Como são as mães na França.
No Brasil, há uma crença muito forte que nos países conhecidos como « de primeiro mundo » tudo funciona melhor e até as crianças são mais bem-educadas. Será?
Mãe esforçada, mas autoritária
Mesmo se este texto não pretende ser um estudo científico sobre o assunto, gostaria de falar um pouco sobre como são as mães na França, segundo minhas experiências e leituras. A primeira mãe que conheci aqui na França era meio sargentona, com ela tudo era regrado, cronometrado, controlado. Na época eu morava em Fontainebleau (região da Île de France) e ela tinha me contratado para buscar os dois filhos na escola, às 16:30, levá-los para casa, dar a merenda, deixar assistir um pouco à televisão, brincar, dar o banho e em seguida a janta. O menino tinha quatro anos e a menina, sete. Eles podiam assistir à televisão por quinze minutos, o banho devia ser às 18:30 e o jantar pontualmente às 19:00. A menina era meio como a mãe, perfeccionista, na segunda série já devia decorar poesia e enquanto não conseguia recitá-la sem erro ou hesitação, repetia, repetia, sem descanso. Eu me apavorava com essa pressão que ela se auto impunha, mas rapidamente entendi que a mãe dela estava totalmente de acordo.
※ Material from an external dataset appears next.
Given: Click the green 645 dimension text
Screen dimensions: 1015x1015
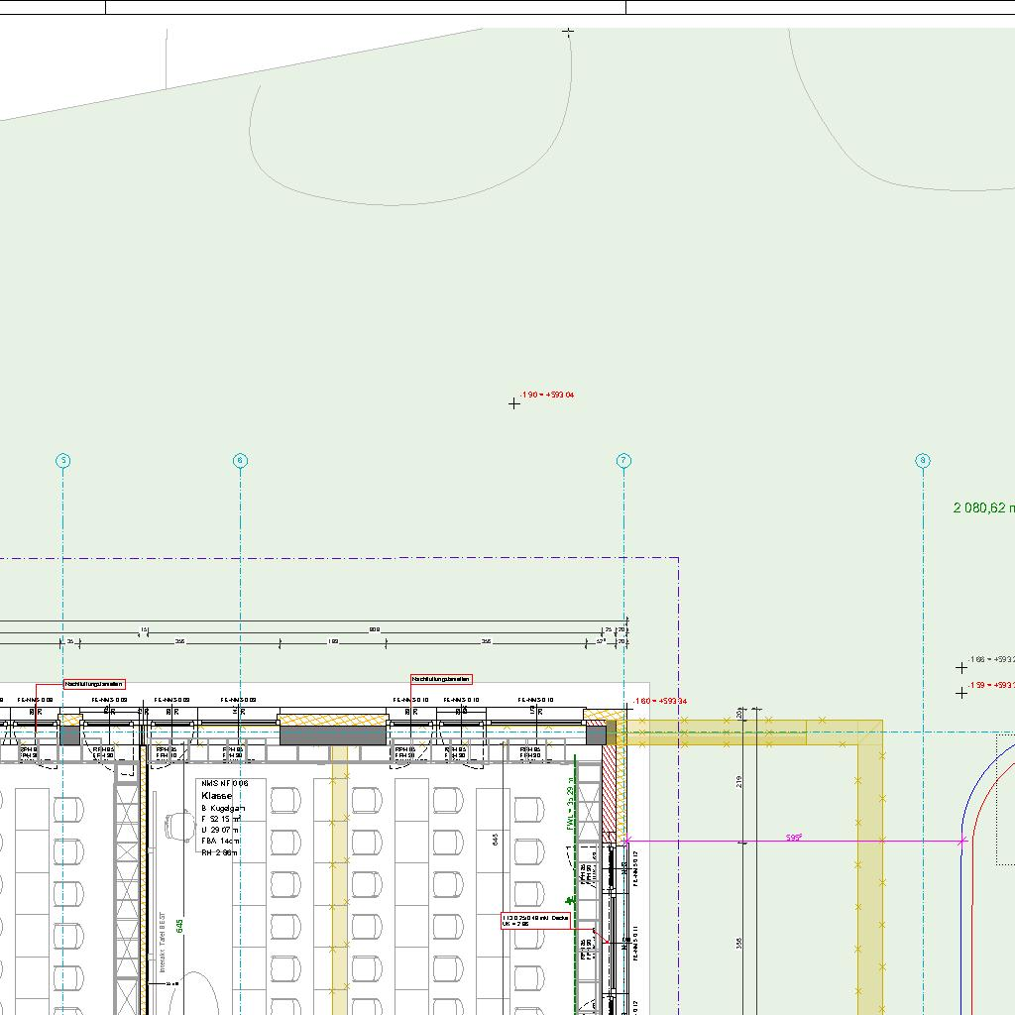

Às vezes eu propunha uma brincadeira ou uma atividade, ou ainda, perguntava se tinham o costume de fazer tal coisa, e ficava surpresa com a resposta da menina « je n’ai pas le droit » (a gente não deve fazer), e pensava com meus botões que uma outra criança de sete anos qualquer teria passado por cima da autorização da mãe, ainda mais que um adulto estaria permitindo que se quebrasse as regras.
Essa mãe tinha um « modus operandi » para tudo, uma espécie de manual, que era obedecido ao pé da letra. Como exemplo, o passo a passo para entrar em casa, após a escola: tirar os sapatos, pendurar o casaco, calçar as pantufas. Até o pai das crianças seguia o método imposto pela matriarca.
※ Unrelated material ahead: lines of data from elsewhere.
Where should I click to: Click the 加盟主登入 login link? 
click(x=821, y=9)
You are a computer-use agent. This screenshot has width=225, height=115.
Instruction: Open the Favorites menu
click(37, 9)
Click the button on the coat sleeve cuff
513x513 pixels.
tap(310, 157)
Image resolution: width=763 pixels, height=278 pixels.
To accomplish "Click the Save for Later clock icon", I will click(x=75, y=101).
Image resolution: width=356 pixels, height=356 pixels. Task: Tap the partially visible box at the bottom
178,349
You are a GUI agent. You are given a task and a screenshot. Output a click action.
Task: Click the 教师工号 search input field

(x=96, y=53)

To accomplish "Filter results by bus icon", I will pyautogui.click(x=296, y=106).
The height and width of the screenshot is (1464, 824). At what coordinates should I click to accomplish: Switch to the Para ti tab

O que eu admirava muito é que ela estava sempre buscando oferecer aos filhos muito mais que a escola ou as brincadeiras podem proporcionar. Eles já frequentavam museus, praticavam jardinagem, ela falava com eles sobre os animais, organizava passeios para descobrir insetos, conhecer as flores, os pássaros, os cheiros e as cores da natureza. Ela tinha uma maneira de pensar a educação, de planejá-la, não era algo aleatório, mas programado, porque ela conhecia as falhas do ensino convencional, que negligencia muito a aprendizagem empírica, que não ensina a criticar e a ter ideias próprias.
Mas essa mãe nunca relaxava, e não permitia que as crianças relaxassem, e isso era realmente uma pena. Uma vez, convidei-os a irem almoçar na minha casa, a menina já tinha uns 11 anos. Pois ela veio com o dever de casa para fazer em pleno domingo de visita. Presenciei uma discussão entre mãe e filha, porque esta última evidentemente preferia brincar ou ficar conosco à mesa, mas a mãe insistia que não dava para deixar o dever para depois. Ofereci-me para ajudar a menina, porque vi que ela estava muito contrariada e se sentindo humilhada, mas a mãe foi categórica: « obrigada Zandra, mas estudo é coisa séria, eu sei exatamente o que o professor espera desse trabalho, e é comigo que ela vai fazê-lo ». Só me coube acatar a decisão dela.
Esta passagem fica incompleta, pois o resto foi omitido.